01 juin 2006

Eric Geoffroy, Le Dévoilement intuitif (kashf) et l’Inspiration (ilham), (note de lectura)

Enjeux et débats dans la culture islamique médiévale

Le dévoilement intuitif (kashf) et l’inspiration (ilhâm) sont pour les soufis deux modes d’accès au monde spirituel. Les savants exotéristes ont craint que l’inspiration ne permette pas aux mystiques de contourner leur propre autorité normative. Le dévoilement et l’inspiration ont été recunnus dans la culture islamique médiévale, à la seule condition de ne pas contredire Al-Qur’an et Sunnah.

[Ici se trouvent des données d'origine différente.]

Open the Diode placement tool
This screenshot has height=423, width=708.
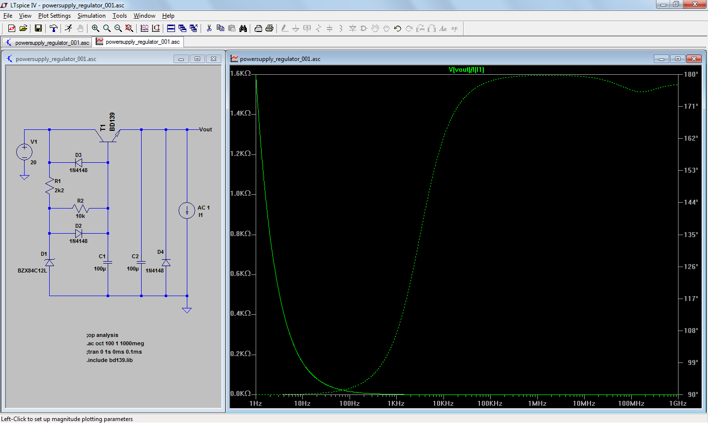tap(353, 28)
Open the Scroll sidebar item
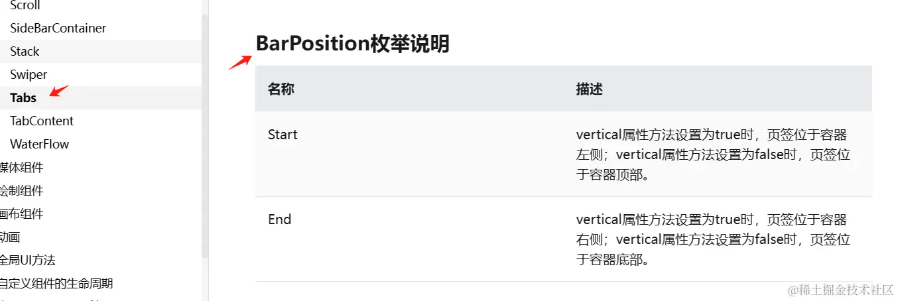The image size is (898, 301). coord(25,5)
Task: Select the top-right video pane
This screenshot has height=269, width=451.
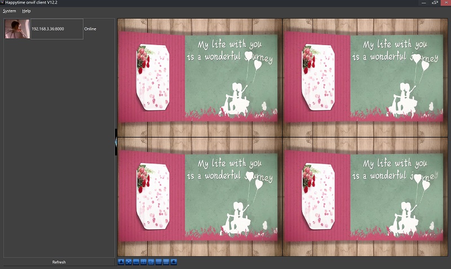Action: pyautogui.click(x=365, y=78)
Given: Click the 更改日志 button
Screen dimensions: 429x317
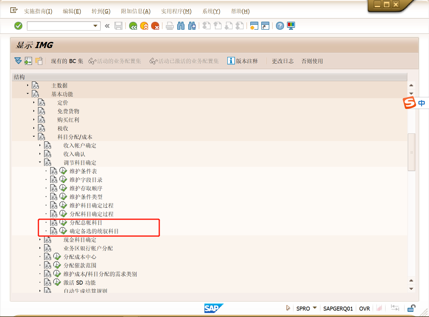Looking at the screenshot, I should point(282,61).
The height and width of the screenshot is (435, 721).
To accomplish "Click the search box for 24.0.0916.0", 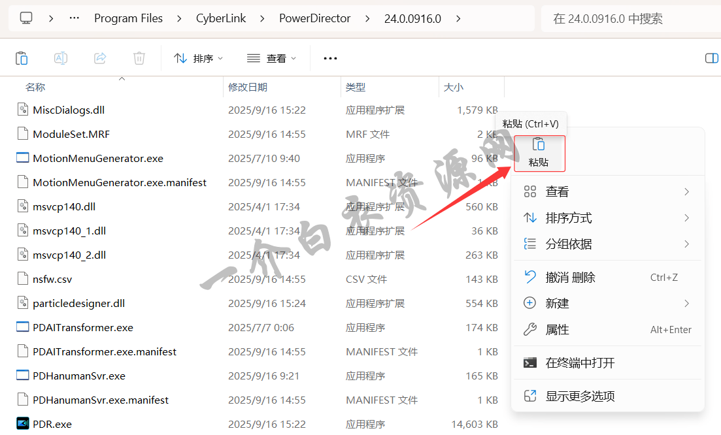I will coord(628,18).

Pour les soufis, le kashf désigne le dévoilement des réalités spirituelles, cachées au commun des fidèles, l'exploration du monde du Mystère (‘âlam al-ghayb) que le Coran oppose au monde sensible (ou « monde du témoignage », ‘âlam al-shahâda).

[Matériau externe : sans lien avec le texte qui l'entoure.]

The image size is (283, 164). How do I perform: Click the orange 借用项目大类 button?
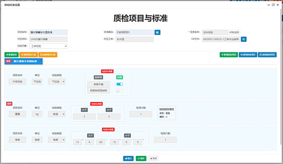28,55
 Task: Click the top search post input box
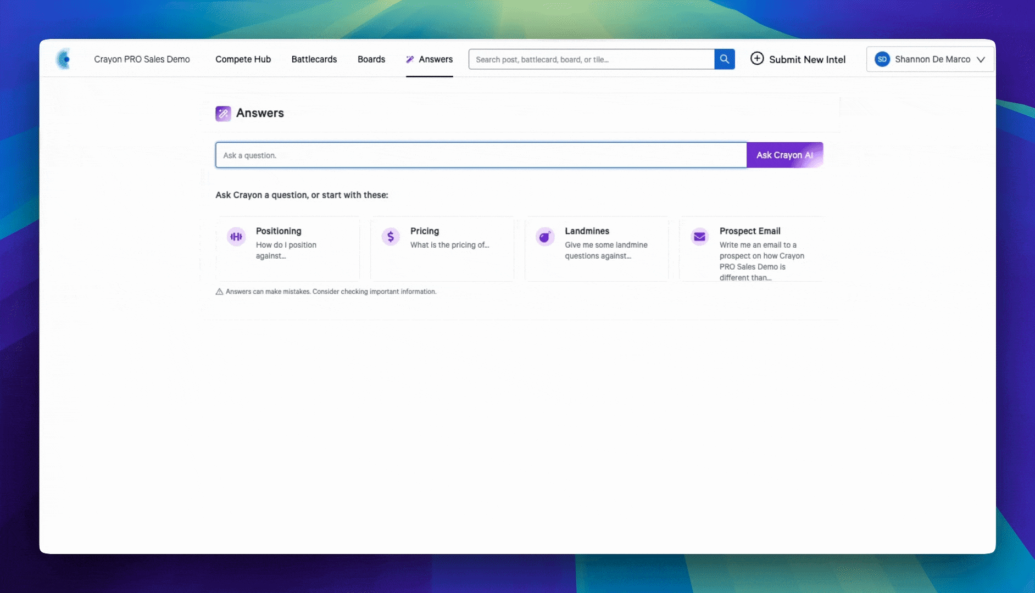coord(591,59)
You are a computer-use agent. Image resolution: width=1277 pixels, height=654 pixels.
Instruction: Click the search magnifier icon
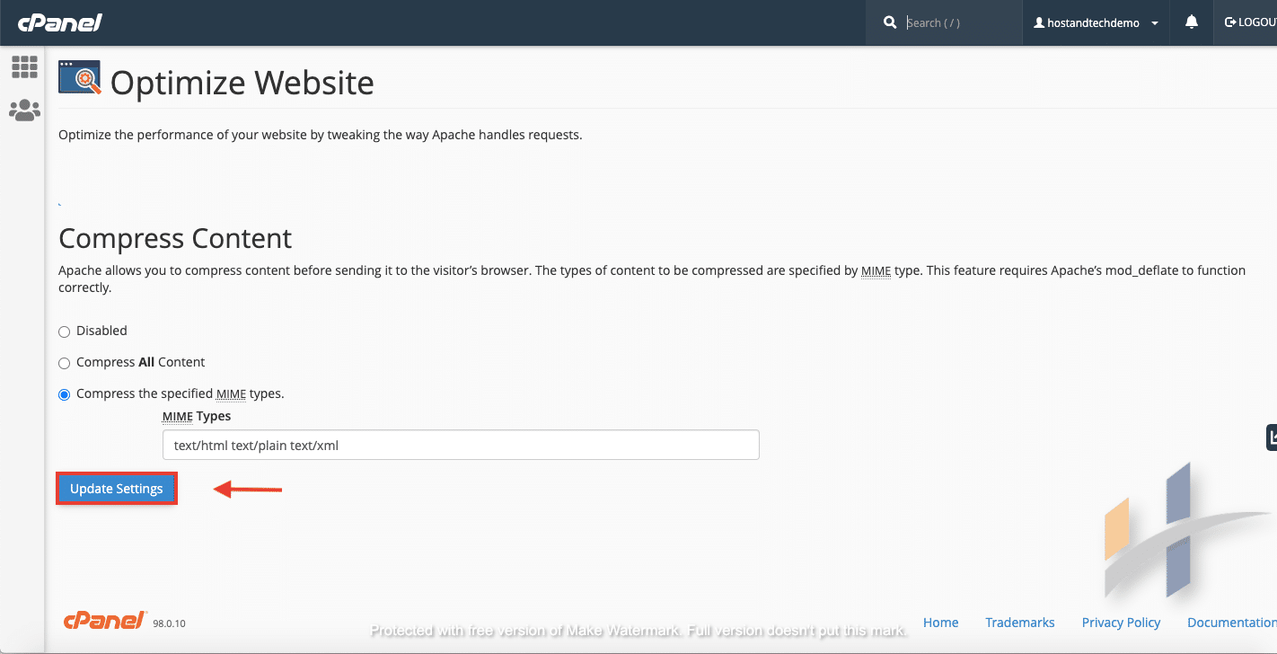(889, 22)
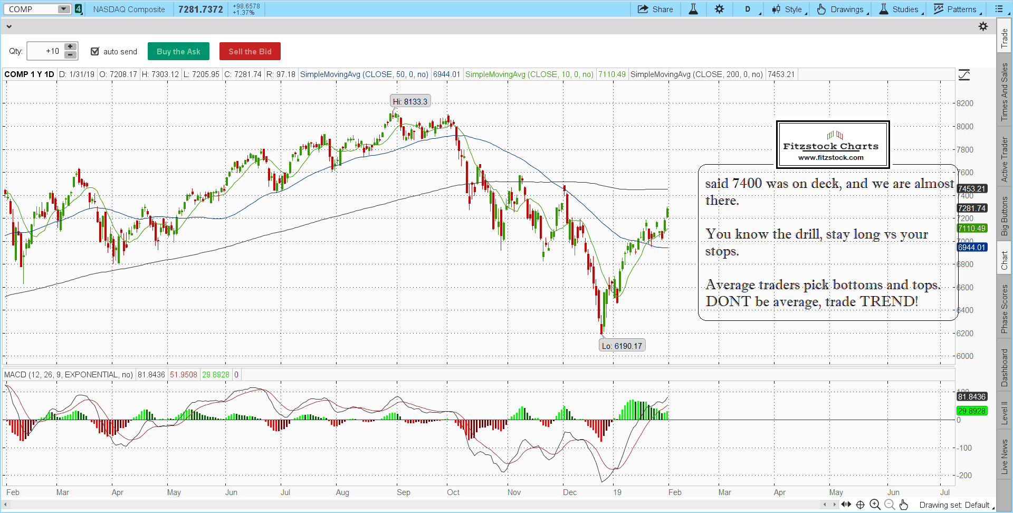Click the crosshair icon in bottom bar

(x=860, y=505)
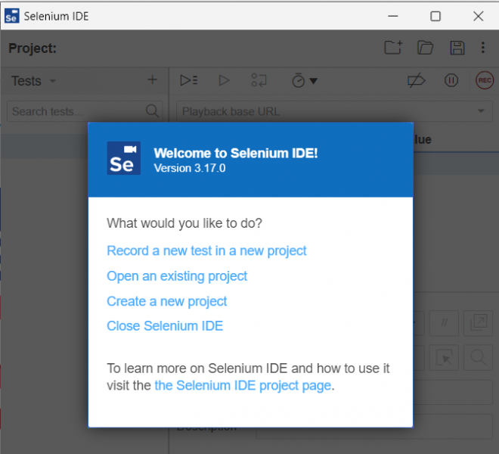Click the step over command icon
Viewport: 499px width, 454px height.
tap(259, 80)
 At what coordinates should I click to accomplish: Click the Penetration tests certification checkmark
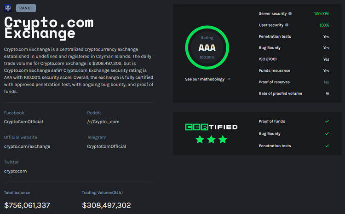(x=327, y=146)
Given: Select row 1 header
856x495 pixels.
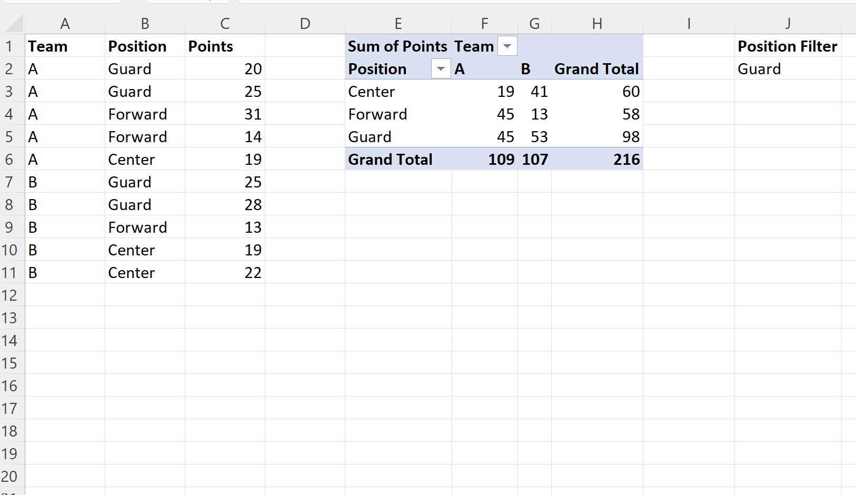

À l'instar de l'inspiration, le dévoilement est lié à la science innée, octroyée directement par Dieu (‘ilm wahbî), tandis que le commun des croyants passe par les canaux de la science acquise (‘ilm kasbî). Il donne également accès à la « Table bien gardée » (al-lawh al-mahfûz), Table des décrets divins dans laquelle les saints, et les saints « illettrés » en particulier, peuvent lire.

Selon l'islam, la révélation (wahy) propre aux prophètes a été close par Muhammad. Dans cette humanité post-prophétique, le dévoilement et l'inspiration, héritières de la révélation, échoient aux « saints » (walî; pl. awliyâ').

Dans le Coran le terme wahy (« révélation ») revient plus de soixante-dix fois, alors que celui de ilhâm (« inspiration ») figure une seule fois. La notion d’inspiration apparaît avec les commentateurs du texte sacrée, est est reprise surtout par les soufis.

Le Prophète a dit: « Craignez la clairvoyance du croyant, disait-il, car il voit par la lumière de Dieu ». C’est toujours lui qui a affirmé que ‘Umar Ibn al-Khattâb, deuxième calife de l'islam, était un de ceux à qui Dieu ou les anges parlent (muhaddath) et que toutes les communautés humaines ont eu en leur sein de tels êtres.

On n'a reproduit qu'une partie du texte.